とはいえ、仕事で使うのフォーラム以外にも、魅力的な趣味系のフォーラムも多数ある。今こうして公開日記を書いているくらいだから、そういうところに書き込んでもおかしくはない。でも、どうも居心地がわるかった。
パソコン通信文化はその頃完全に定着していた。そして、それぞれのフォーラムには独特の雰囲気があった。それになじめないのだ。Niftyでは書き込んだ人のIDが表示される。どうしても仲が良くなった人たちの間での「馴れ合い」が発生する。この人はOFF会でもあったことがあるああいう人だから・・・という前提での書き込みがあったりする。そういう空気には馴染めなかった。


そんな人間にとって2ちゃんねるは居心地が良い場所なのだ。もちろんすばらしい書き込みをする固定ハンドルの方はいる。しかし、それが本当に本人が書き込んだ物かどうかは実はわからない。そして、固定ハンドル以外の書き込みは全て等しく「名無しさん」による書き込みとなって、個々の書き込みについての評価はされるが人格全体的な評価がされることがない。そのシステムは私にとっては非常に居心地が良かった。
世の中にはそういう人もそれなりの数いるはずだ。当時2ちゃんねるでは、馴れ合いを嫌う空気があった。馴れ合いをしたいのなら別の場所に行け、そういう空気があった。殺伐とした言葉の投げ合い。一度きりの接触。ネット上でそんな乾いた関係を持つことを好む人というのは確実にいる。そういう人たちの受け皿が今まで無かったのだ。


さて、話題を変えよう。


最近社会問題、マスコミなどの板に行かなくなってしまったので状況は変わっているかも知れないが、あるタイミングで大勢の「名無しさん」がある方向に向かって一斉に動き出すことがある。これは不思議だ。先導者がいるわけではない。なんとなくそういう空気になるのだ。もちろん空気を作り出すことに長けた人がいることは否定できない。しかし、2ちゃんねるというサイトでは全ての書き込みは等価なのである。なのにみんなが同じ方向に行き、違う方向の人を排除しようとする空気が生み出されることがある。
興味本位で考えるとこれは非常に面白い動きだ。ある新聞社に対して批判的な空気が生まれると、そこを養護する書き込みは全て「工作員」によるものと見なされたりするのだ。
無数の名無しさんによって「レッテル」が張られていくのである。


これは、なにも匿名掲示板というシステム特有の物ではない。昔ながらの口コミもそうだし、さらにいえばマスコミもこの手法を用いている。しかしそれらとはそれぞれ決定的な違いがある。
口コミとの違いは、発言者の信頼性が問われないと言うこと、そして速度である。信頼できない人から聞いた話が大きく広まることはない。また、速度も実際に人と人とが顔を合わせて話さないといけないのでそれほど上がらない。
マスコミとの違いは意図的でないことがあるということだ。
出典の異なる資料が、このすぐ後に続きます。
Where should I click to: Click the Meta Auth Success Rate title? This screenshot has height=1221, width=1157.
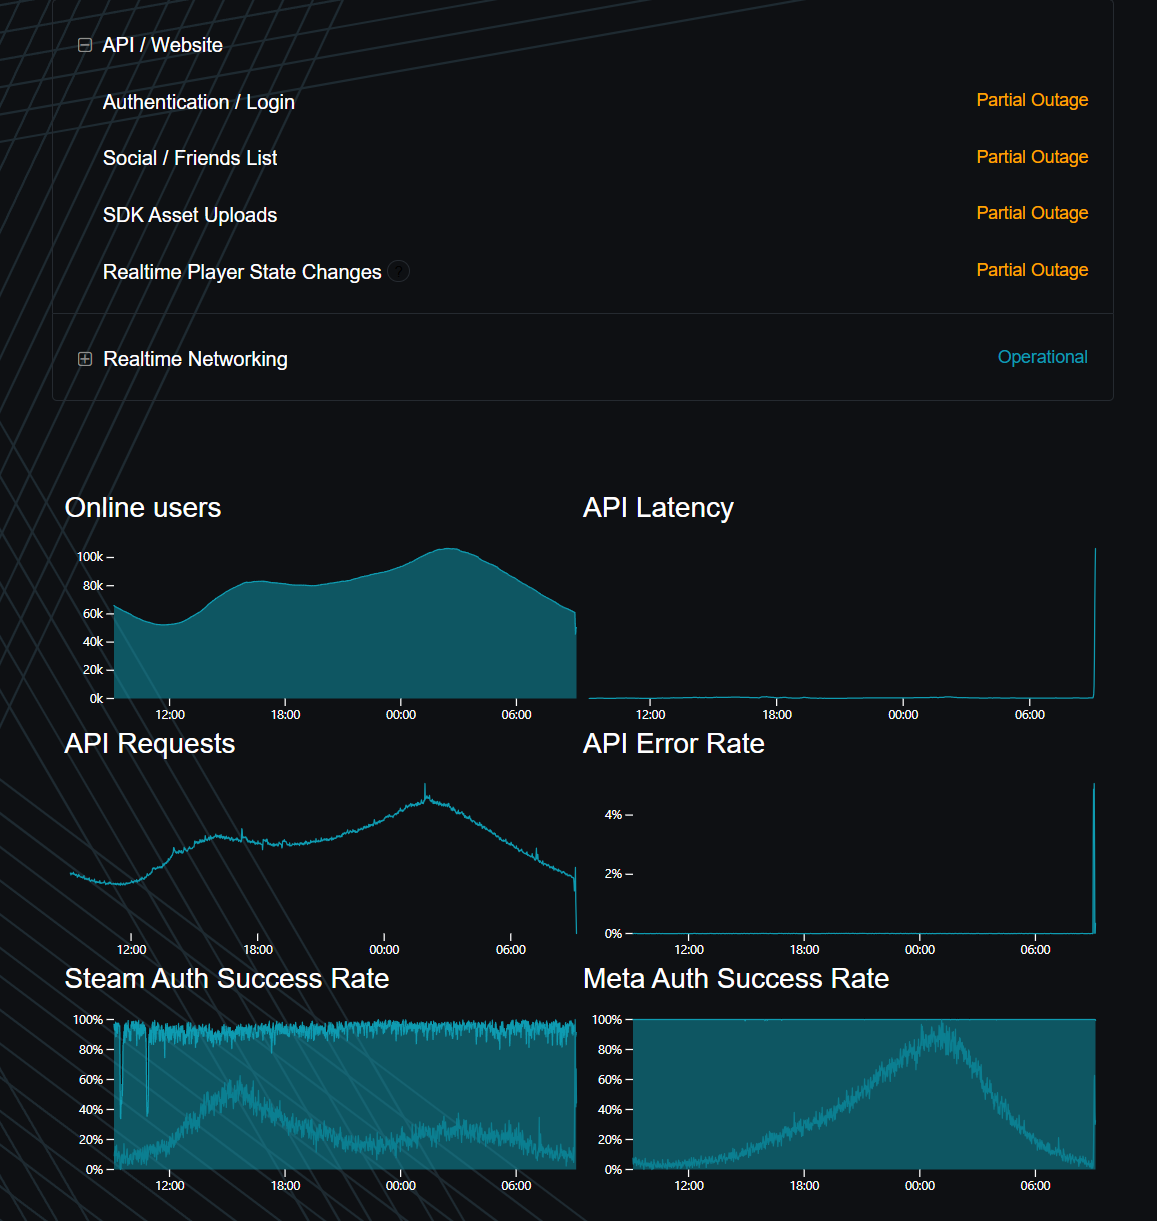[x=736, y=978]
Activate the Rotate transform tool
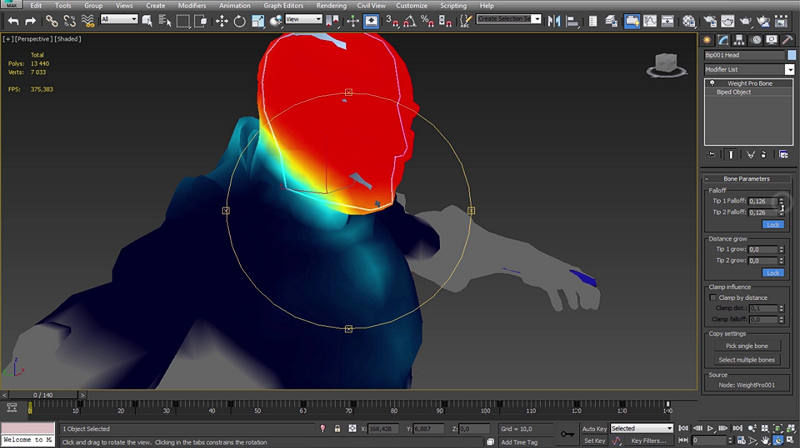The image size is (800, 448). [238, 20]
マスコミというのは企業である。企業である以上は企業としての統一意識があり、それに沿った形で取捨選択、そして演出して報道を行う。しかし匿名掲示板ではそもそも統一意識という物がない。「2ちゃんねらーの総意」などという物はない。もしあってもそれは幻想だ。そして演出は無いとは言わないが難しい。煽動的な言葉を一つ書けば確実に数万数十万の人の目に触れるなどということはない。その言葉に興味を持ち、あるいは共感し、あるいは反発する人がいなければ、読まれることすらなく流れていくのだ。


匿名掲示板の中で生まれた「流れ」というのは、今までマスコミが作ってきた流れとは明らかに違う。自然に発生したか、卓越したコントロール能力を持つ人が作った流れである。過去の実績、その人個人の物の考え方などは関係ない。関係あるのはコントロール能力だけである。自分の興味のために本人の主義、信条に反する方向にコントロールしていく事を試す人がいてもおかしくはない。人としてどうかとは思うが、そういう能力があることについて、私は素直に尊敬の念を抱く。
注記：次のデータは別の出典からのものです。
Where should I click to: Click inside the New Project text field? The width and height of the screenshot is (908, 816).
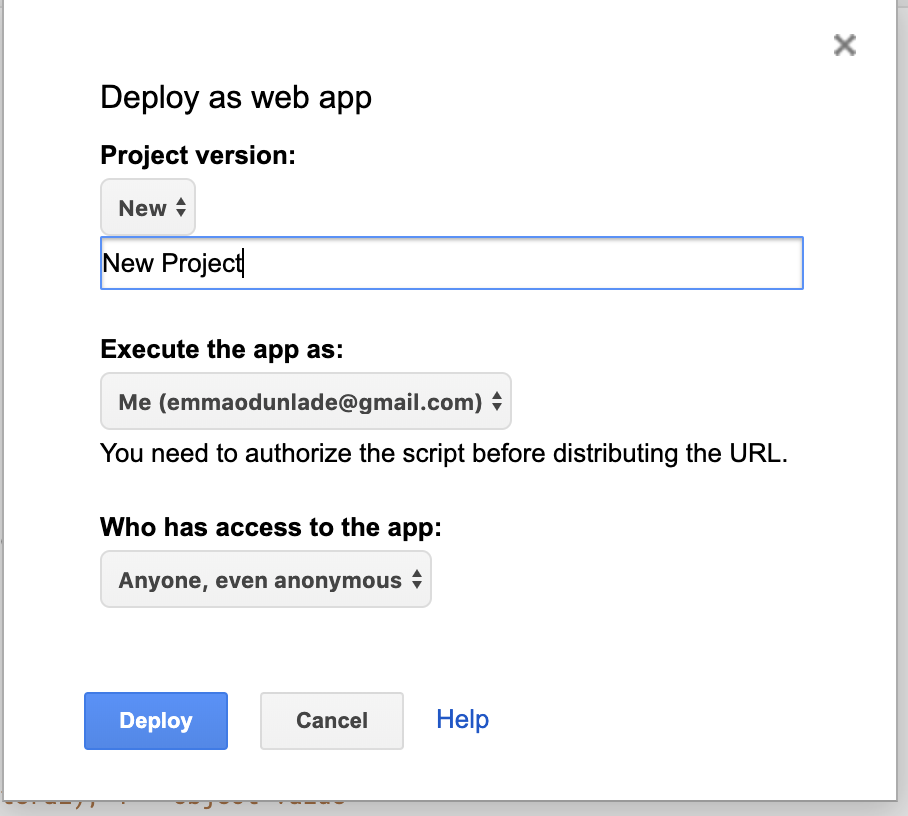point(452,263)
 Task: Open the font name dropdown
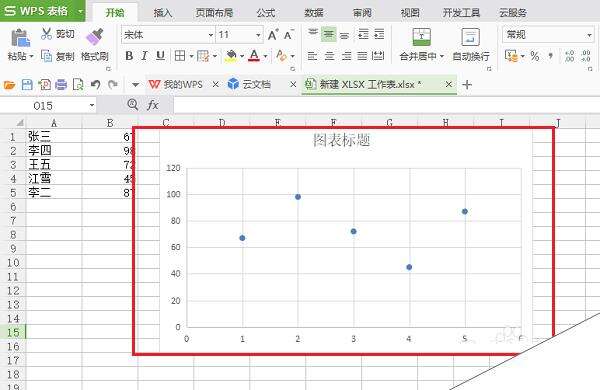pos(210,35)
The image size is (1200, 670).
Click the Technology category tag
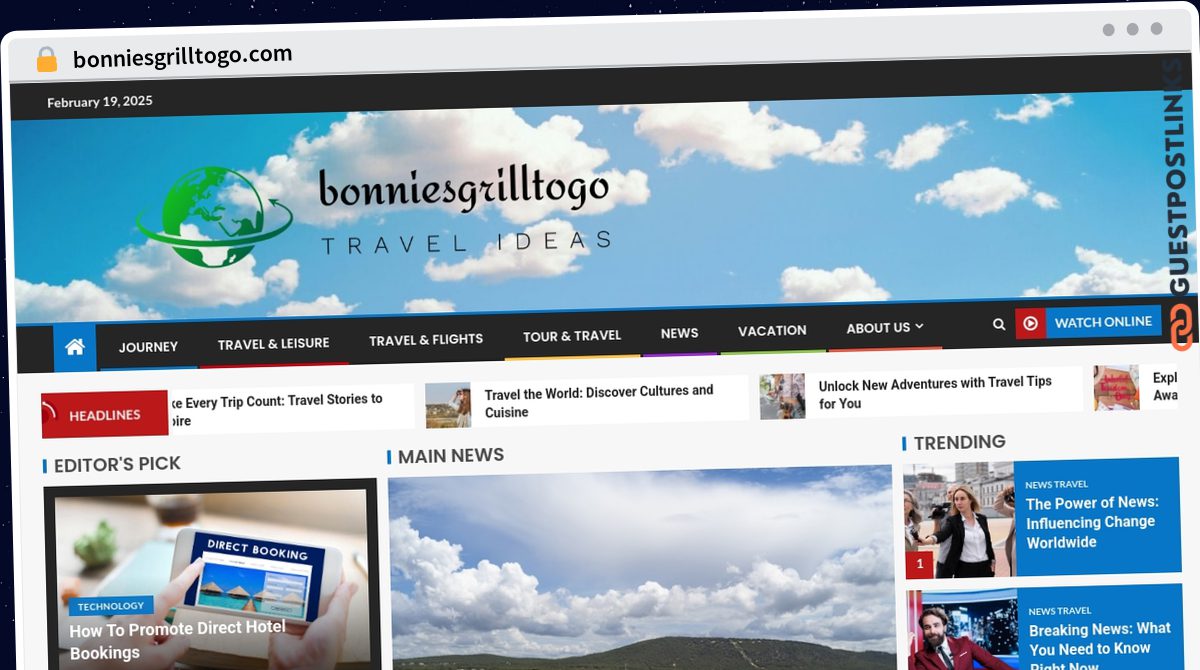point(111,606)
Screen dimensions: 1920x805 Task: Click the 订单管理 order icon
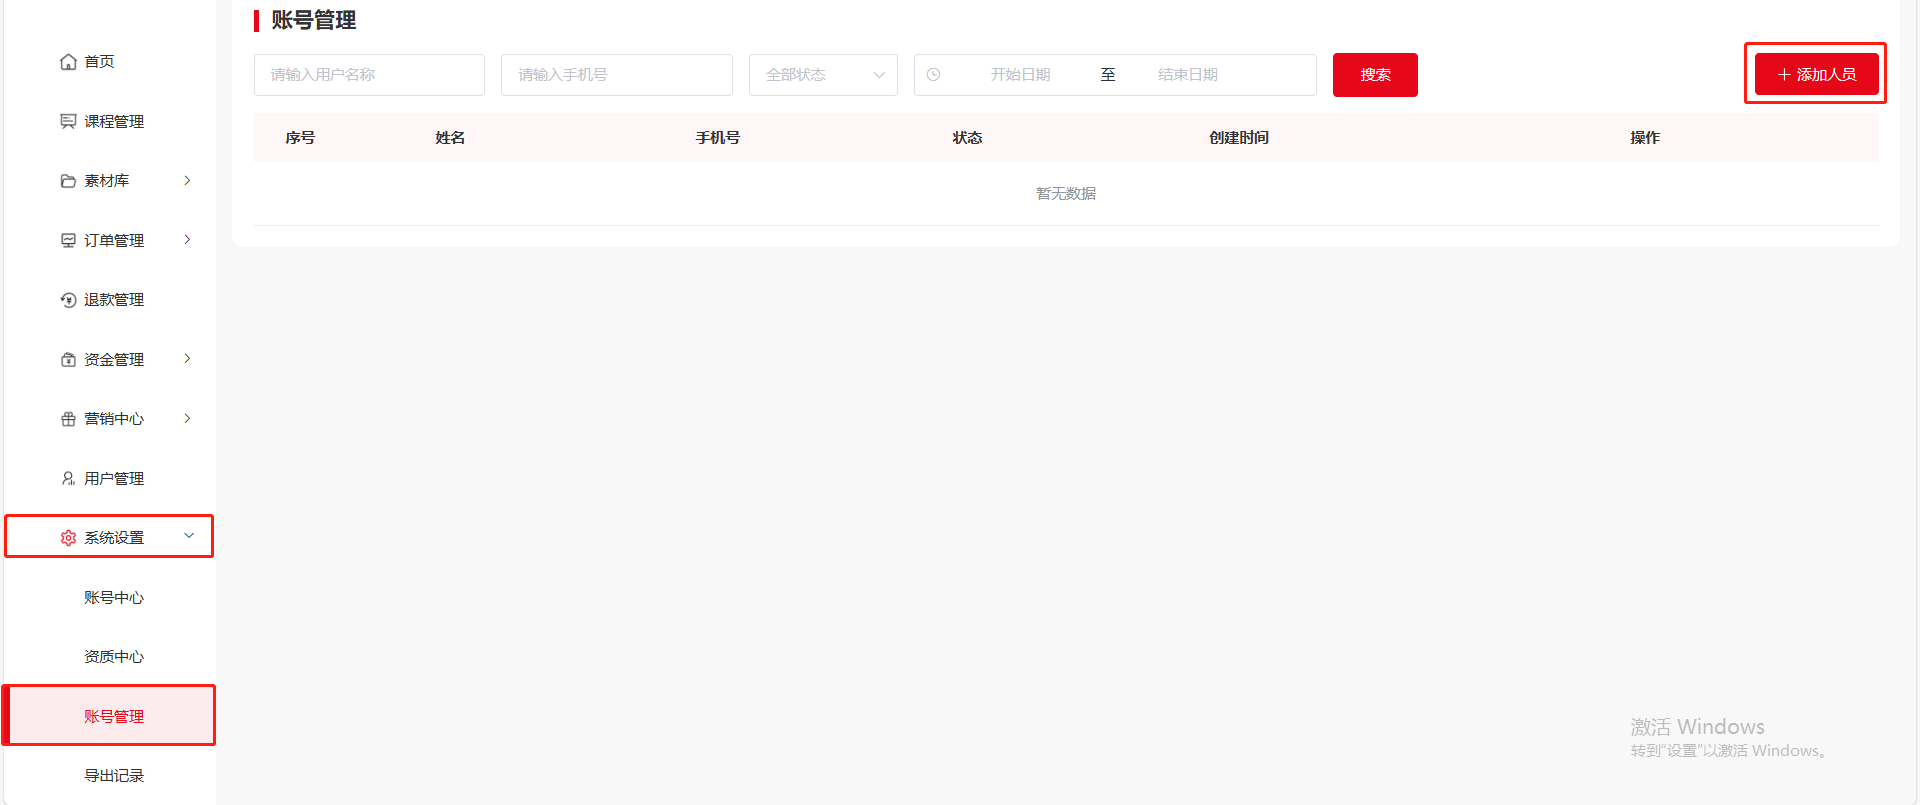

無数の「名無しさん」達の間で意識が共有される瞬間というのは確実にあると思う。自分自身そういう経験をしたことがある。(それを感じたのはある企業に対し批判的なことを書くスレなので紹介は避ける)インターネットという冷たいバーチャルな空間において、なぜ熱くなることができるのか。その答えが私の2ちゃんねる論の結論となる。